Por Francisco Rodríguez
Dirán que “la marquesa no está para tafetanes”. Que por la guerra de Felipe Calderón no hay fecha cívica que amerite celebración de ninguna índole. Que por la crisis económica –desempleo, carestía, altos y cada vez más impuestos al fisco— en la que nos ha sumergido esta fallida Administración panista tampoco hay dinero que pueda distraerse en superficialidades…
El caso es que este septiembre de 2011 parece todo, menos un llamado mes patrio. Las banderas tricolores no se ven por ninguna parte. Ni en los vehículos, ni en las fachadas de los hogares. El ánimo está por los suelos.
“El Grito” en el Zócalo estuvo desangelado. Más policías y soldados disfrazados de “civiles”, que asistentes no “acarreados”. Y aún así, Felipe Calderón fue blanco fácil de quienes, armados con luces dizque láser, coreando improperios en su contra y vivas a El Chapo, lo convirtieron en objetivo para el desahogo de su desesperanza y desesperación.
La crisis moral que se vive en México se sintió la noche del 15 de septiembre más reciente. Y esta crisis moral es producto directo de la ausencia de ética entre los políticos, administradores públicos y sus socios los grandes empresarios cuyas relaciones retratan la falta de honestidad, responsabilidad, respeto, justicia, transparencia y solidaridad.
No hay banderas en las calles, ni en las casas que aún están habitadas en nuestro país –la fuga de mexicanos al extranjero es ya inconmensurable— y sí en cambio hay desánimo ¿y hasta vergüenza de ser mexicano?
Abone usted esto último a la cuenta de los panistas que mal han administrado al país durante los ya casi 11 años más recientes.
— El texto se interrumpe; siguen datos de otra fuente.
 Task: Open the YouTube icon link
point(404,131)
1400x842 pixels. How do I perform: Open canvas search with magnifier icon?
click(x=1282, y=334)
Como pueblo –o como sociedad, si usted así lo prefiere—, México está cada vez más lejos de la concepción de Octavio Paz quien, en su Laberinto de la Sociedad, nos definía cual “rituales”, amantes del alarido de la noche de fiesta, que goza de las reuniones públicas, porque solamente la fiesta puede inmovilizar la vida.
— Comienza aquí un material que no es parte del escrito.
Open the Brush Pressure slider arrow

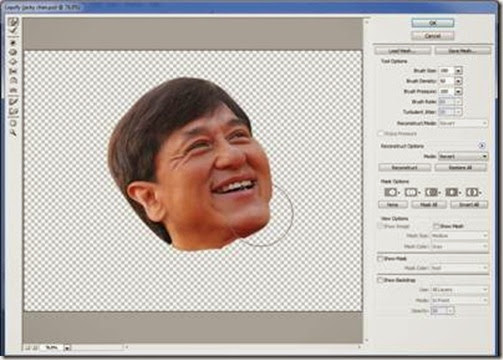coord(458,91)
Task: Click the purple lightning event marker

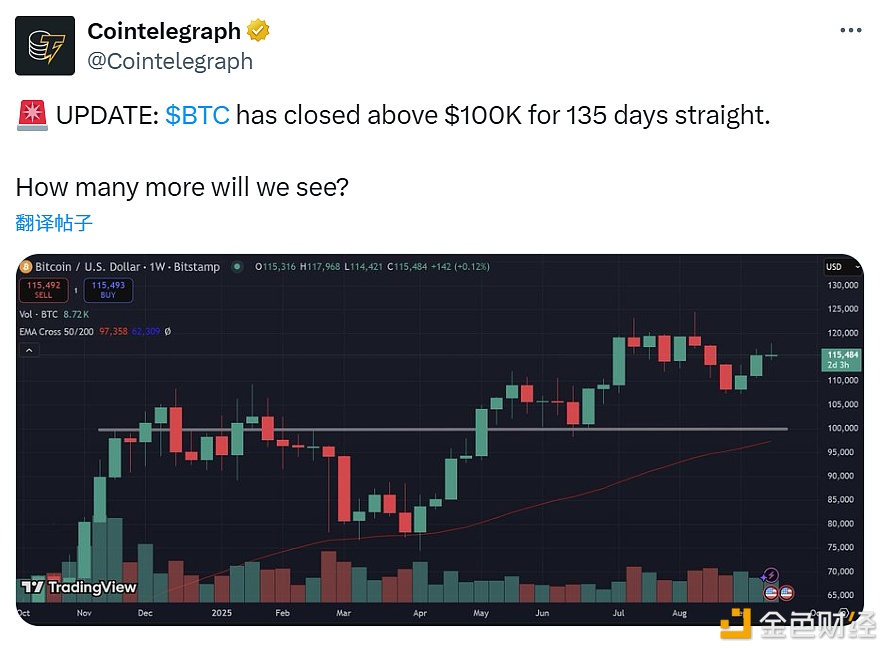Action: click(770, 576)

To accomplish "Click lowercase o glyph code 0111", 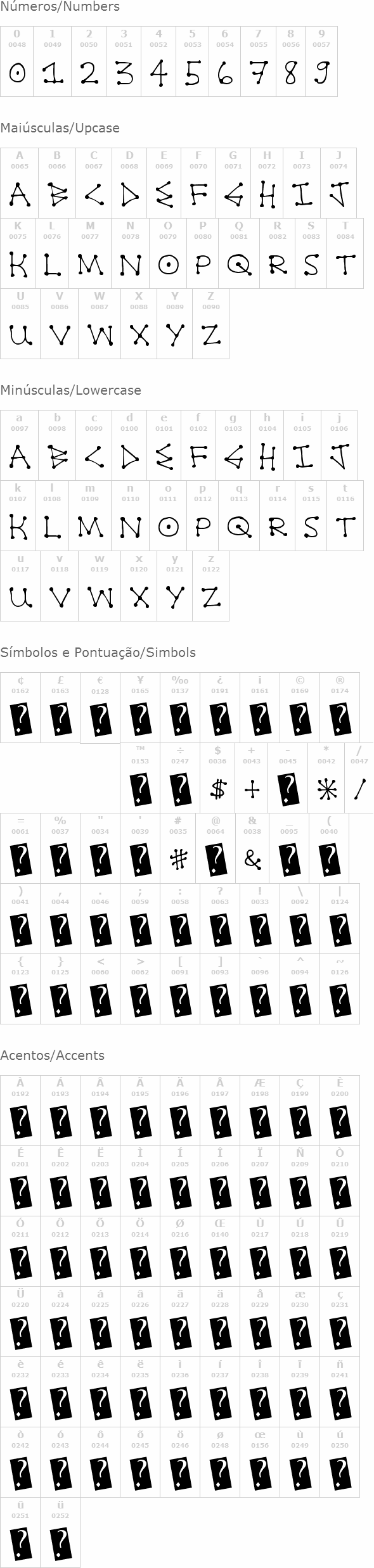I will pos(168,516).
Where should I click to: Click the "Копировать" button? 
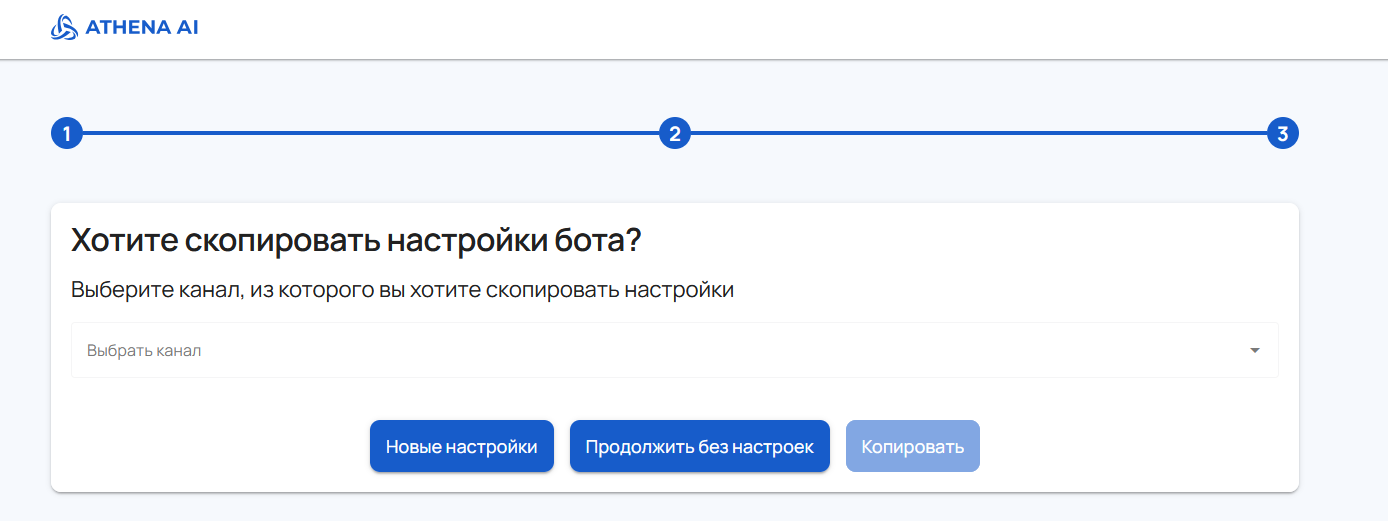point(912,446)
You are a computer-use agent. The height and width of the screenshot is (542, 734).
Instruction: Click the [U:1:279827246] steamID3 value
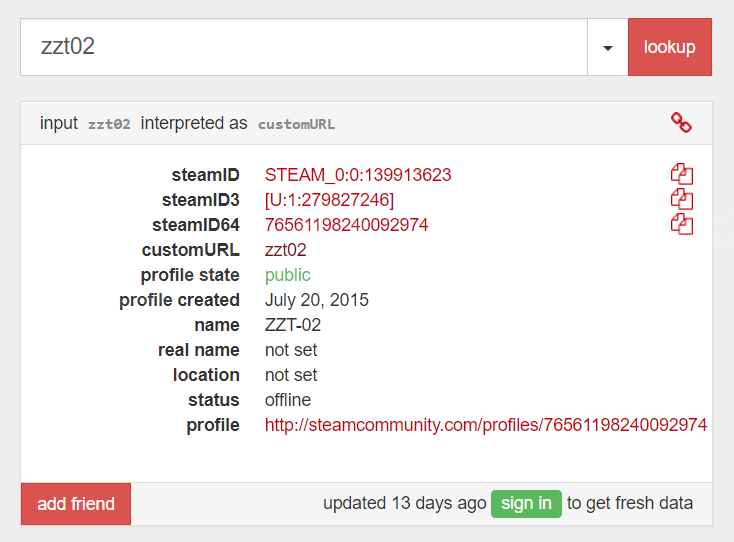click(x=329, y=200)

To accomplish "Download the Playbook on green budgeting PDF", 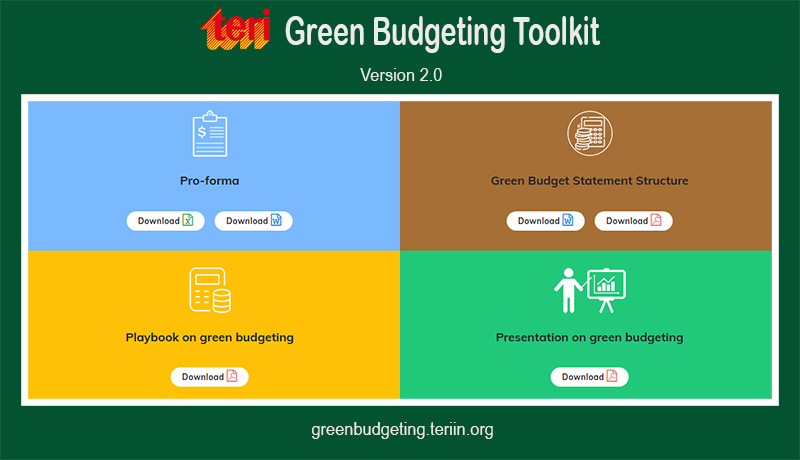I will [209, 377].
Decía Paz que esta pasión por las reuniones sociales tenía origen en los tiempos precortesianos. Los antiguos mexicanos se juntaban para tomar parte en los espectáculos sagrados de los sacrificios humanos. Las ofrendas en cuestión no eran simples actos de atrocidad, sino servían para sostener la existencia del cosmos y la continuidad de vida. Hoy en día, los mexicanos también se reúnen en el nombre de la religión. Cada pueblo tiene su patrón o incluso dos. Cada año se organizan fiestas para celebrar el día del santo de un pueblo o una ciudad. Además, hay celebraciones comunes para el país entero como las grandes fiestas populares del Día de los Muertos.
La fiesta como tiempo mágico ha desaparecido. También el hombre, que se sentía suspendido entre el cielo y la Tierra, entre la vida y la muerte, entre sus propias contradicciones internas, y que podía por un momento perderse en el fervor de las celebraciones.
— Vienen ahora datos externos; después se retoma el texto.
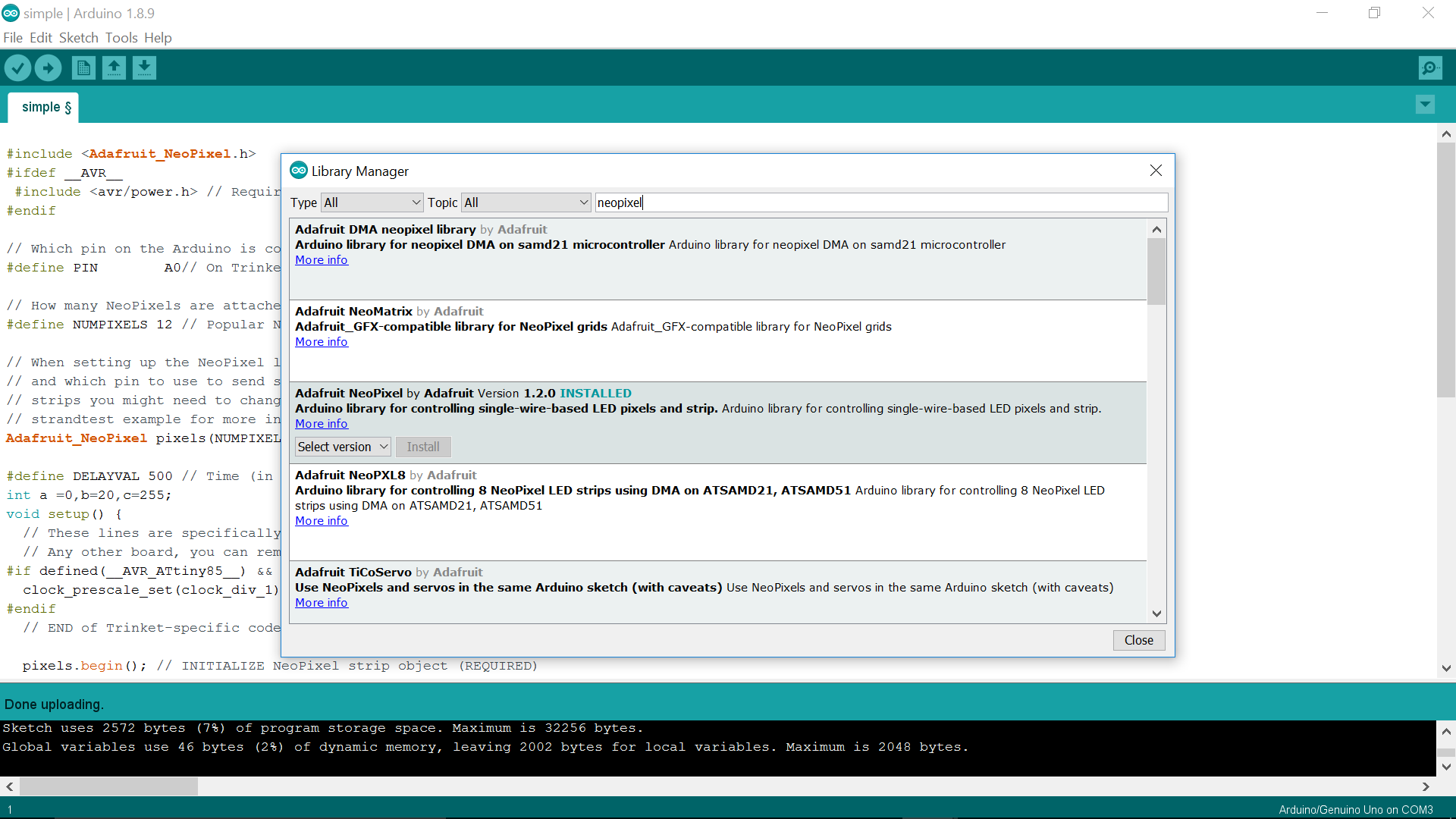
Task: Click the Verify sketch checkmark icon
Action: point(17,68)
¿Qué pasó con “la mexicana alegría”? ¿Cuándo fue que nos la raptaron los panistas encaramados –“haiga sido como haiga sido”— en el poder público?
Desapareció, seguro, en los fallidos festejos del bicentenario independentista, en el 2010. Primero fue desilusión. Pero también toma de conciencia de que desde hace por lo menos una década nada en el país funciona con normalidad. Que lo “atípico” se volvió regla.
Y de la desilusión dimos el salto a la desesperanza que incuba a la desesperación.
Calderón mismo lo ha reconocido desde hace meses. Recuérdese, por ejemplo, que ante los integrantes del Consejo de la Comunicación dijo en mayo de 2010 que hay “una población desesperanzada en muchas de sus vertientes fundamentales”.
Y una de esas vertientes, seguro, es la de la mexicanidad.
Secuestrada o robada… por ahora.
Índice Flamígero: Las encuestas perfilan a Luisa María Calderón, motejada “La Cocoa”, cual la gran perdedora en los comicios estatales de Michoacán, a celebrarse en noviembre venidero. De nada han valido hasta el momento las acciones desplegadas por los delegados de la fallida Administración Federal –coordinadas por su ex, en funciones de representante de Agricultura y bla, bla, bla—, pues todo indica que el fracaso de la hermana mayor del ocupante de Los Pinos se sumará a los que ya han sufrido ahí el propio Felipe y, en no pocas ocasiones, don Luis, el padre de ambos.